Sure, there are better players out there to build around. And if the Canucks could somehow guarantee that they got their hands on, say, a Connor Bedard, then shifting back to a rebuild timeline would absolutely make sense.
But the Canucks’ own recent history proves that there’s just no way to guarantee that. A team can slip all the way to the bottom of the standings and still walk away with nothing to show for it; or worse, a Juolevi to show for it.
Somehow, despite that, the Canucks got lucky. They managed to select Pettersson at fifth overall and Hughes at seventh overall.
How many other centers have the Canucks had in their entire franchise history that were as good as Pettersson is now? Exactly one.
How many other defenders have the Canucks had that are anywhere close in talent to Hughes? Exactly zero.
So, the Canucks could choose to rebuild from the ground up today, and shift their timeline away from the ongoing prime years of Pettersson and Hughes. But if they do that, they’ve got to accept that it could be literal decades before they obtain players anywhere near the equal of Pettersson and Hughes.
A bird in the hand, they say, is worth two in the bush. And the Canucks have two most excellent birds in their hand.
That’s why, as headache-inducing as it may be to hear the word “retool” again after all this time, such a plan might actually make more sense than it ever has before.
To be clear, the focus should still be on acquiring young, future-based assets, and the further focus should be on those assets being of extremely high quality. Nobody wants to see a return to the days of players like Linden Vey and Luca Sbisa being targeted as key pieces.
But a preference for players either recently drafted or about to be drafted, as opposed to those who will be drafted in the years to come? There’s definitely some sand to that.
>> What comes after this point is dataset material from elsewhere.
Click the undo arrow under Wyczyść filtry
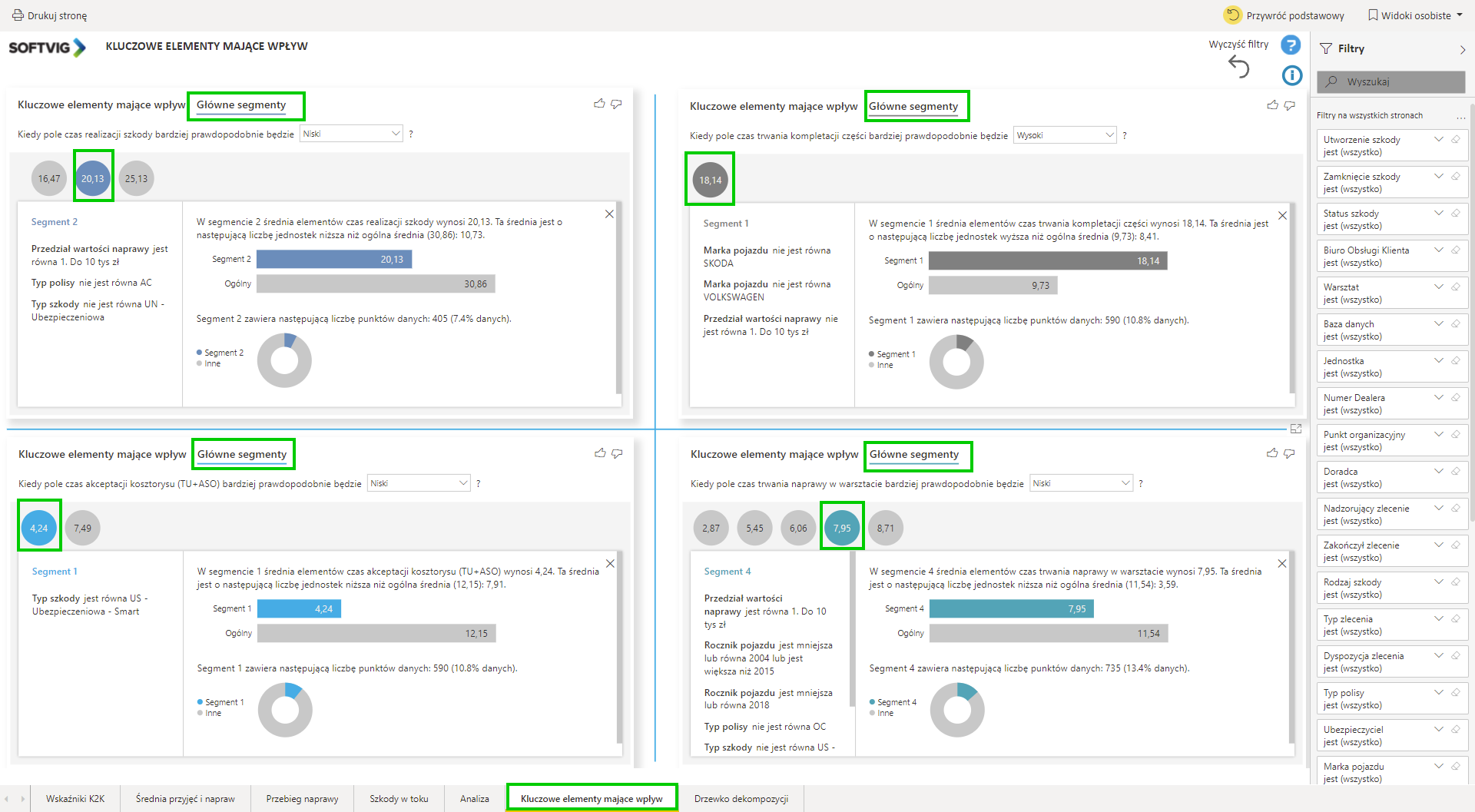Screen dimensions: 1475x812 (1238, 67)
How much longer will Pettersson and Hughes’ collective primes last? Pettersson is 24 and Hughes is 23, so one has to think that the Canucks can count on them continuing to be high-value franchise centerpieces until at least the year 2030.
A 2023 draft pick? Sure, that player has a good chance to hit the NHL roster and make a positive impact before the year 2030. The same could be said for a 2024 pick, and one definitely hopes that the Canucks are not turning down any such offers.
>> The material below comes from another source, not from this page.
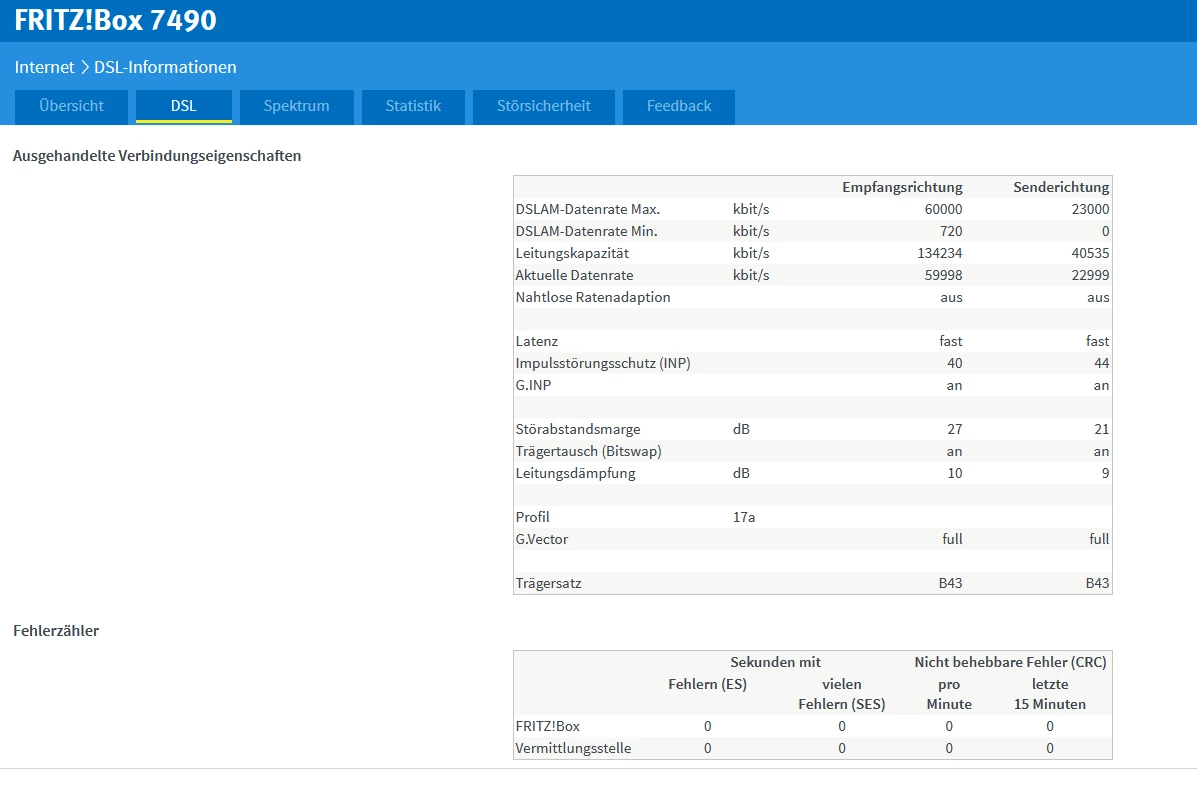Click the Ausgehandelte Verbindungseigenschaften heading
The height and width of the screenshot is (792, 1197).
click(x=157, y=156)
But picks later than that definitely run the risk of arriving on the scene a little too late.
Now, in saying all this, we have to acknowledge that actions speak louder than words, and that some of Rutherford and Allvin’s actions are not in line with the vision we’ve outlined here, and hew uncomfortably close to Benning era mistakes. Extending JT Miller is one example of this, as is expending valuable draft capital for players like Riley Stillman. Recent reports of the team wanting “NHL players” in return for Horvat are definitely worrisome.
All we’re really saying here is that, if what Rutherford really means by calling for a retool or a rebuild is focusing specifically on those assets likely to hit their own primes within the next five years or so, that we can see the logic in that.
It’s all about building to a point where the team can be competitive around Pettersson and Hughes, while those two are still as effective as they can be.
We’re not saying we believe the Canucks will achieve this, or even that they’re on the right path toward it.
We’re just saying there’s a chance, and that it probably makes more sense now than it ever has before.